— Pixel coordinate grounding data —
..........

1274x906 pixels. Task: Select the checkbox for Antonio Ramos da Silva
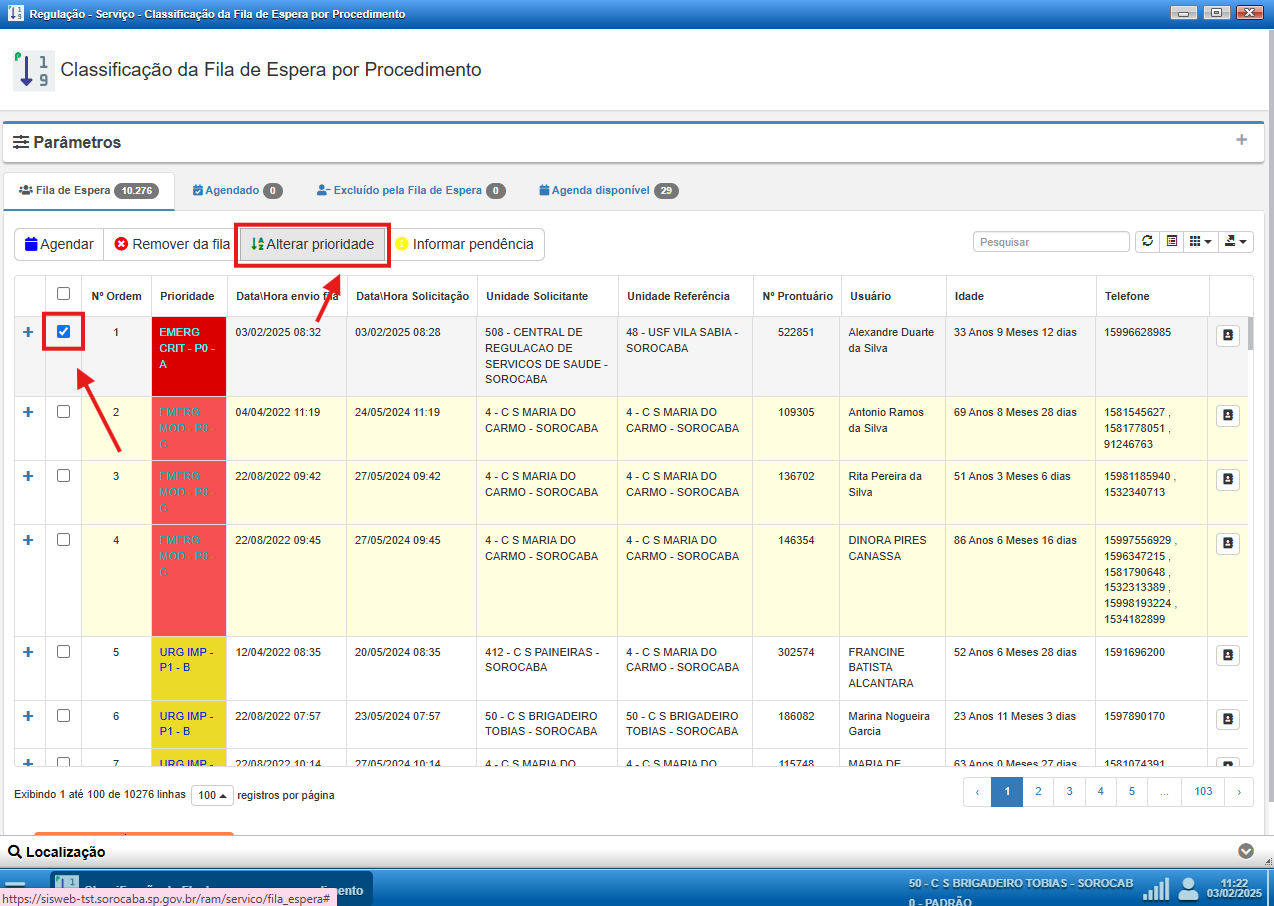64,412
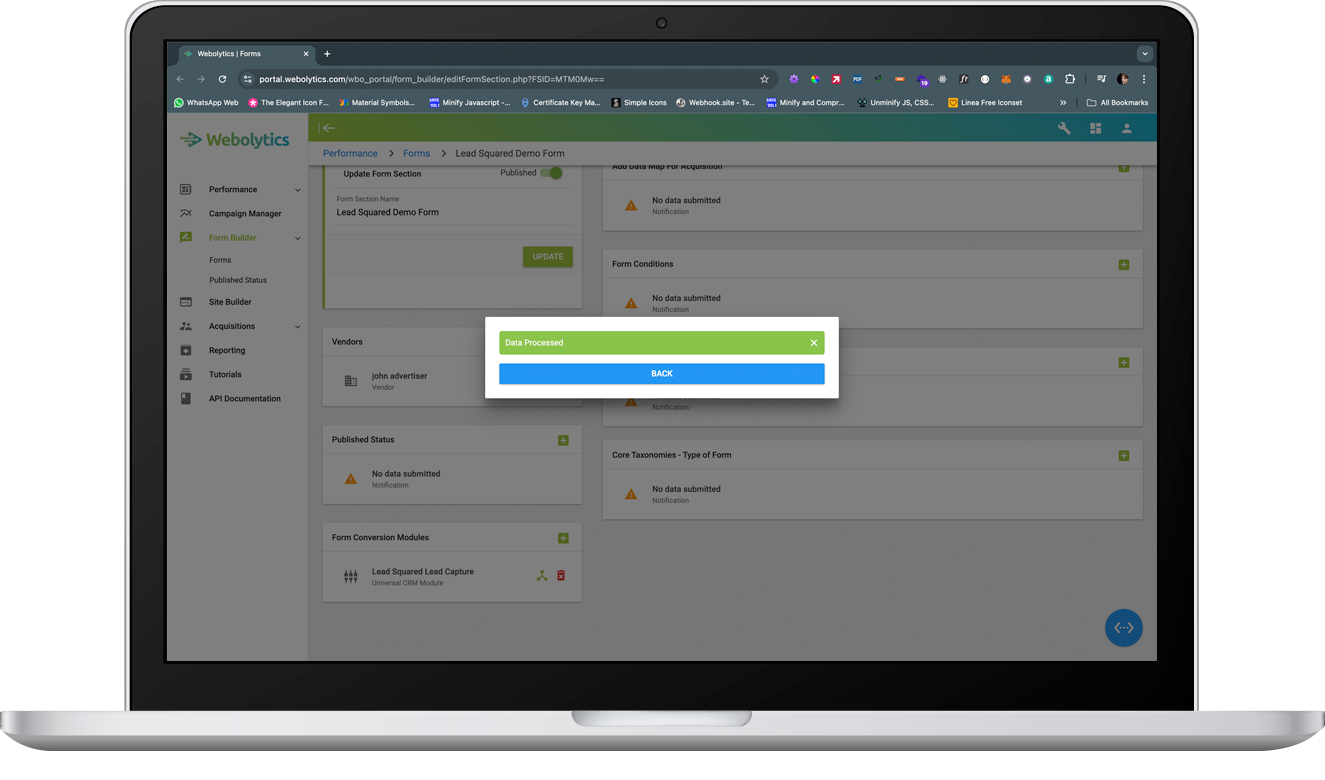
Task: Collapse sidebar with the back arrow icon
Action: pyautogui.click(x=327, y=128)
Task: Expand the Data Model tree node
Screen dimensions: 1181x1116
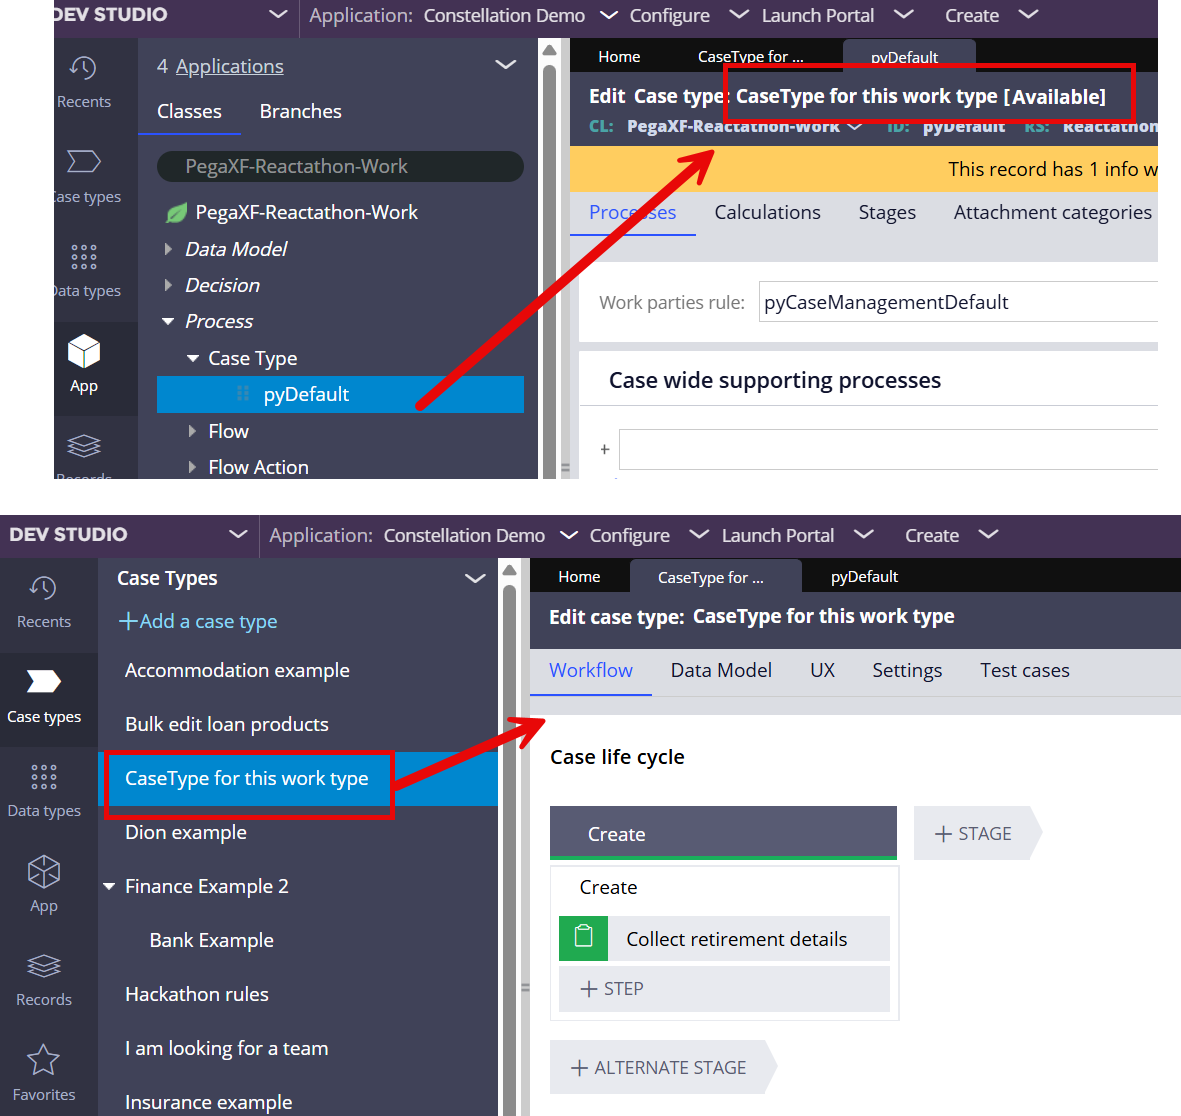Action: [168, 249]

..........

— TASK INSTRUCTIONS —
With the pictures left out, write out all of the data exactly.

— ANSWER BOX —
1274x906 pixels. Task: Select the checkbox for Antonio Ramos da Silva
64,412
Task: Collapse sidebar with the back arrow icon
Action: pyautogui.click(x=327, y=128)
Task: Expand the Data Model tree node
Screen dimensions: 1181x1116
Action: [168, 249]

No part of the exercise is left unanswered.